[Python-Dev] Question on a seemingly useless doctest

Erik Bray erik.m.bray at gmail.com
Tue Dec 19 06:12:01 EST 2017


Hi all,

I have a ticket [1] that's hung up on a failure in one doctest in the
form of sage.doctest.sources.FileDocTestSource._test_enough_doctests.

This test has been there since, it seems, as long as the current
doctest framework has been in place and nobody seems to have
questioned it.  Its expected output is generated from the Sage sources
themselves, and can change when tests are added or removed to any
module (if any of those tests should be "skipped").  Over the years
the expected output to this test has just been updated as necessary.

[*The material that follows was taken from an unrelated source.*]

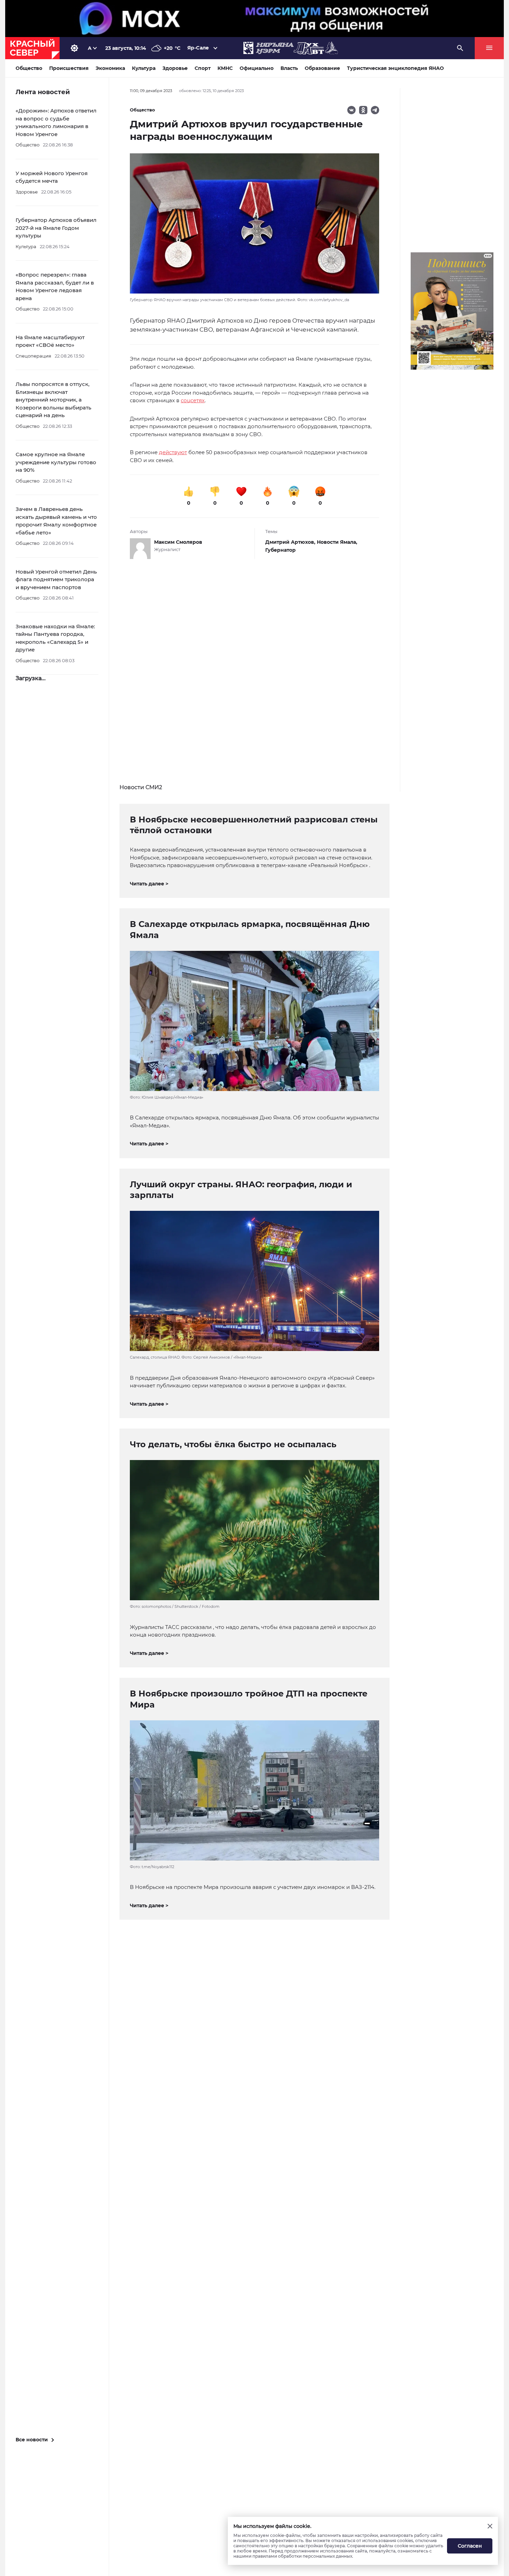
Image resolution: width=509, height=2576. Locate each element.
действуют (173, 452)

But in taking a closer look at the test--and I could be mistaken--but
it's not even a useful test.  It's *attempting* to validate that the
doctest parser skips tests when it's supposed to.  But it performs
this validation by...implementing its own, less robust doctest parser,
and comparing the results of that to the results of the real doctest
parser.  Sometimes--in fact often--the comparison is wrong (as the
test itself acknowledges).

This doesn't seem to me a correct or useful way to validate the
doctest parser.  If there are cases that the real doctest parser
should be tested against, then unit tests/regression tests should be
written that simply test the real doctest parser against those cases
and check the results.  Having essentially a real doctest parser, and
a "fake" one that's incorrect doesn't make sense to me, unless there's
something about this I'm misunderstanding.

I would propose to just remove the test.  If there are any actual
regressions it's responsible for catching then more focused regression
tests should be written for those cases.